Anna Sabine MP called on Government to support local councils in providing care for children with additional needs
Speaking in today’s Westminster Hall debate on Government Support for Education, Health and Care Plans, Anna Sabine MP for Frome and East Somerset said the Government must “provide local authorities with extra funding” to manage the care needed for students and children with additional needs.
Citing a constituent, who has found that despite a diagnosis and medical recognition of need for an Education, Health and Care Plan, her child has slipped through the cracks of the system, Anna called for a clearer and more “straightforward” path for parents to access the support needed.
Speaking of the “immense financial strain” councils across the country are currently facing, Anna lamented the “woefully under-resourced” system as failing to help support children to thrive and said the Government must begin to properly support councils who are trying to administer the plans for children and families in the region.
Whilst medical assessors and authorities have become better in recent times at diagnosing and recognising additional needs, particularly in children, the financial and systemic provisions to deliver the care needed is lacking.
Speaking after the debate, Anna also said “As a society, we are becoming better at recognising additional needs and the provisions required, but without the proper funding for our councils, too many children and adults in need of support are unable to access it. The Government needs to properly invest in supporting the systems that provide care so that help can be available to those who need it now”.
The full speech is below:
With limited time, I’d like to raise a very specific issue. My constituency of Frome and East Somerset falls under both Bath and North East Somerset and Somerset Councils meaning that there have been instances where children’s specific cases, claims and tribunals fall between two different systems.
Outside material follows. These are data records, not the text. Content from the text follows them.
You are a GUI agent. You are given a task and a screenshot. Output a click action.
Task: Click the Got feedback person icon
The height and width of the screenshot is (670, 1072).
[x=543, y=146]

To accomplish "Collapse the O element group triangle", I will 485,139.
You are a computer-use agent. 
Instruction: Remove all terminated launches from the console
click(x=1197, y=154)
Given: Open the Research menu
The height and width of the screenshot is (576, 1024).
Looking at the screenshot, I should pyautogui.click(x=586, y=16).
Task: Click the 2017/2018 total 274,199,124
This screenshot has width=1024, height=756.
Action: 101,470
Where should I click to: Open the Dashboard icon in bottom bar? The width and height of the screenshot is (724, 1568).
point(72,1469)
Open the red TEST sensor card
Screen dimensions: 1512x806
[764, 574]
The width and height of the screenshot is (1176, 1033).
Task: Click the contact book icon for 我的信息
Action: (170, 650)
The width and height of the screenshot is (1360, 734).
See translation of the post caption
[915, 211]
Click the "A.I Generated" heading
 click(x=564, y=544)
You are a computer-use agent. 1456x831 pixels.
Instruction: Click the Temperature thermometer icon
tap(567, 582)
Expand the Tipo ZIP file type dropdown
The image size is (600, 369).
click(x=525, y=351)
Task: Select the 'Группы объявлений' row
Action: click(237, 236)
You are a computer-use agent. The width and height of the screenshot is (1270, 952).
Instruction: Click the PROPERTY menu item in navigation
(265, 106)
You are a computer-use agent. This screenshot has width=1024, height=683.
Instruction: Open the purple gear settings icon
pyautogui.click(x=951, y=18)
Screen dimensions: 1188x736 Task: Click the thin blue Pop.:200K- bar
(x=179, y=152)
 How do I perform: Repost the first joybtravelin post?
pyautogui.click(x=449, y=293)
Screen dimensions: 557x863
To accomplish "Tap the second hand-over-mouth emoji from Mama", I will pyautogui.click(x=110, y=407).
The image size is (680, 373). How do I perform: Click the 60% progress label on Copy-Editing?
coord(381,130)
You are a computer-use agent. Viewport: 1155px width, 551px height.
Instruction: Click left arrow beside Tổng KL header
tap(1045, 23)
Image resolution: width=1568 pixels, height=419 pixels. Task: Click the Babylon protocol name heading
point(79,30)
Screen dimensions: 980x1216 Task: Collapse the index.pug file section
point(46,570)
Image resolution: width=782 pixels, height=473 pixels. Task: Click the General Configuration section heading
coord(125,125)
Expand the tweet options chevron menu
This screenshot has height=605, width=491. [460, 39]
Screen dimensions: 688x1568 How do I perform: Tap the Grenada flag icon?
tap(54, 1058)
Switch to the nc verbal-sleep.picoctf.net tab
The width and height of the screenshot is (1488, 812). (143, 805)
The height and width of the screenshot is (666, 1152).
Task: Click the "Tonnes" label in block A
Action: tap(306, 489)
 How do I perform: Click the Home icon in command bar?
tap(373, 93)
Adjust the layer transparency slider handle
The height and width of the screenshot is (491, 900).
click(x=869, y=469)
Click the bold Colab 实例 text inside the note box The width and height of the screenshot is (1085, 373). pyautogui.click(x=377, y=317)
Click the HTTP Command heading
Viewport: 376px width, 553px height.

One of my constituents wrote to me about their child, who is 14 and has central nervous system lupus, epilepsy, ADHD and visual and sensory processing disorders. All their needs were documented by an educational psychologist who recommended that their needs be drawn up into an EHCP.
Despite this medical recognition of an EHCP, as well as the diagnosis, for over a year Bath & North East Somerset and Somerset Council went back and forth over which local authority should take responsibility for the EHCP, because the child’s parents were separated with one in each authority, and the child split their time evenly between the two. This cannot be an uncommon occurrence, and yet there were delays and stress for the family while they waited for their case to come to a tribunal. In the 15 months it has taken to resolve this issue, the child’s mother estimates he has missed 1100 lessons.
Many local authorities are of course under immense financial strain and I can’t see how this situation can be resolved until the Government relieves councils by providing local authorities with extra funding and by making EHCP applications as simple and straightforward as possible. We are better than ever at diagnosing additional needs, but the system is woefully under-resourced to support children to thrive.